[jira] [Commented] (STORM-677) Maximum retries strategy may cause data loss

2015-02-19 Thread Nathan Marz (JIRA)

[ 
https://issues.apache.org/jira/browse/STORM-677?page=com.atlassian.jira.plugin.system.issuetabpanels:comment-tabpanelfocusedCommentId=14327642#comment-14327642
 ] 

Nathan Marz commented on STORM-677:
---

Option 2 doesn't have to be long term as it should be easy to implement. I do 
not view the options as looking very similar as I think Option 2 will be 
significantly more robust – getting out of a weird state as fast as possible is 
really important.

If that itself can cause other workers to give up on a connection it could 
result in the topology never reaching a stable state. – This is exactly why 
the amount of time attempting to make a connection must be related to the start 
timeout for a worker. 

 Maximum retries strategy may cause data loss
 

 Key: STORM-677
 URL: https://issues.apache.org/jira/browse/STORM-677
 Project: Apache Storm
  Issue Type: Bug
Affects Versions: 0.9.3, 0.10.0
Reporter: Michael Noll
Priority: Minor
  Labels: Netty

 h3. Background
 Storm currently supports the configuration setting 
 storm.messaging.netty.max_retries.  This setting is supposed to limit the 
 number of reconnection attempts a Netty client will perform in case of a 
 connection loss.
 Unfortunately users have run into situations where this behavior will result 
 in data loss:
 {quote}
 https://github.com/apache/storm/pull/429/files#r24681006
 This could be a separate JIRA, but we ran into a situation where we hit the 
 maximum number of reconnection attempts, and the exception was eaten because 
 it was thrown from a background thread and it just killed the background 
 thread.
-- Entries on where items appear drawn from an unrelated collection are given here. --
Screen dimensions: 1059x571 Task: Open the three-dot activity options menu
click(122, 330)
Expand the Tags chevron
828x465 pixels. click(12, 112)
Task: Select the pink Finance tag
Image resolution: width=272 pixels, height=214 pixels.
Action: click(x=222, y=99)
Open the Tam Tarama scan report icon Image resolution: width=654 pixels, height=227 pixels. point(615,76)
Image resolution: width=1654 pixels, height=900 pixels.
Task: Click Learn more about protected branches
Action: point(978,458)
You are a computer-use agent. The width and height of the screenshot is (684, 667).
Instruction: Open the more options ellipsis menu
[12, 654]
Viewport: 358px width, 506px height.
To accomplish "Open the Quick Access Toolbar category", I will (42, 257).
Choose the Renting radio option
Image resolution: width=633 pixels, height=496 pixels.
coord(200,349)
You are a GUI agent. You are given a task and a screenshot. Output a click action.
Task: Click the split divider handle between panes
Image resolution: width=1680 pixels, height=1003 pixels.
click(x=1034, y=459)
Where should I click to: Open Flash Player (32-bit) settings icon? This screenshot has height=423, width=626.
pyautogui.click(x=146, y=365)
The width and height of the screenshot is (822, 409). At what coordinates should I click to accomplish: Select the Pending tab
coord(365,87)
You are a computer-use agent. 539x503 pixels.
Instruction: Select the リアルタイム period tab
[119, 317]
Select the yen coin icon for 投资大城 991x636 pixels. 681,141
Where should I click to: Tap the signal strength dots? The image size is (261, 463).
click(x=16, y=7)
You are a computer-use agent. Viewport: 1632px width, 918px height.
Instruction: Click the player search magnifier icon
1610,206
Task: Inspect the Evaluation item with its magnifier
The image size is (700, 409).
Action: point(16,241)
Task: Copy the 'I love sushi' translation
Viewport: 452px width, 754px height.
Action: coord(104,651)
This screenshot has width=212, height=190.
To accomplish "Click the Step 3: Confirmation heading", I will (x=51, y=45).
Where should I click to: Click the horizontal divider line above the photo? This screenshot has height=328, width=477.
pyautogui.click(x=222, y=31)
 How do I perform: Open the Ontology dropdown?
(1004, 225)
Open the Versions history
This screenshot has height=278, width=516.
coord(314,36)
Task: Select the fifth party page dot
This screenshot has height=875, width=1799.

This code appears to do the same thing.
 {quote}
 The problem can be summarized by the following example:  Once a Netty client 
 hits the maximum number of connection retries, it will stop trying to 
 reconnect (as intended) but will also continue to run forever without being 
 able to send any messages to its designated remote targets.  At this point 
 data will be lost because any messages that the Netty client is supposed to 
 send will be dropped (by design).  And since the Netty client is still alive 
 and thus considered functional, Storm is not able to do something about 
 this data loss situation.
 For a more detailed description please take a look at the discussion in 
 https://github.com/apache/storm/pull/429/files#r24742354.
 h3. Possible solutions
 (Most of this section is copy-pasted from an [earlier discussion on this 
 problem|https://github.com/apache/storm/pull/429/files#r24742354].)
 There are at least three approaches we may consider:
 # Let the Netty client die if max retries is reached, so that the Storm task 
 has the chance to re-create a client and thus break out of the client's 
 discard-messages-forever state.
 # Let the parent Storm task die if (one of its possibly many) Netty clients 
 dies, so that by restarting the task we'll also get a new Netty client.
 # Remove the max retries semantics as well as the corresponding setting from 
 Storm's configuration. Here, a Netty client will continue to reconnect to a 
 remote destination forever. The possible negative impact of these reconnects 
 (e.g. number of TCP connection attempts in a cluster) are kept in check by 
 our exponential backoff policy for such connection retries.
 My personal opinion on these three approaches:
 - I do not like (1) because I feel it introduces potentially confusing 
 semantics: We keep having a max retries setting, but it is not really a hard 
 limit anymore. It rather becomes a max retries until we recreate a Netty 
 client, and would also reset any exponential backoff strategy of the 
 previous Netty client instance (cf. StormBoundedExponentialBackoffRetry). 
 If we do want such resets (but I don't think we do at this point), then a 
 cleaner approach would be to implement such resetting inside the retry policy 
 (again, cf. StormBoundedExponentialBackoffRetry).
 - I do not like (2) because a single bad Netty client would be able to take 
 down a Storm task, which among other things would also impact any other, 
 working Netty clients of the Storm task.
 - Option (3) seems a reasonable approach, although it breaks backwards 
 compatibility with regard to Storm's configuration (because we'd now ignore 
 storm.messaging.netty.max_retries).
 Here's initial feedback from other developers:
 {quote}
 https://github.com/apache/storm/pull/429/files#r24824540
 revans2: I personally prefer option 3, no maximum number of reconnection 
 attempts. Having the client decide that it is done, before nimbus does feels 
 like it is asking for trouble.
 {quote}
 {quote}
 https://github.com/ptgoetz
 ptgoetz: I'm in favor of option 3 as well. I'm not that concerned about 
 storm.messaging.netty.max_retries being ignored. We could probably just log a 
 warning that that 

[jira] [Commented] (STORM-561) Add ability to create topologies dynamically

2014-12-03 Thread Nathan Marz (JIRA)

[ 
https://issues.apache.org/jira/browse/STORM-561?page=com.atlassian.jira.plugin.system.issuetabpanels:comment-tabpanelfocusedCommentId=14233947#comment-14233947
 ] 

Nathan Marz commented on STORM-561:
---

[~amontalenti] Why are you using the Clojure DSL for streamparse? I think 
you'll find things a lot easier to just create the Thrift objects directly in 
Python code. Storm is designed so that you don't even have to touch Java or any 
JVM language in order to construct and submit topologies.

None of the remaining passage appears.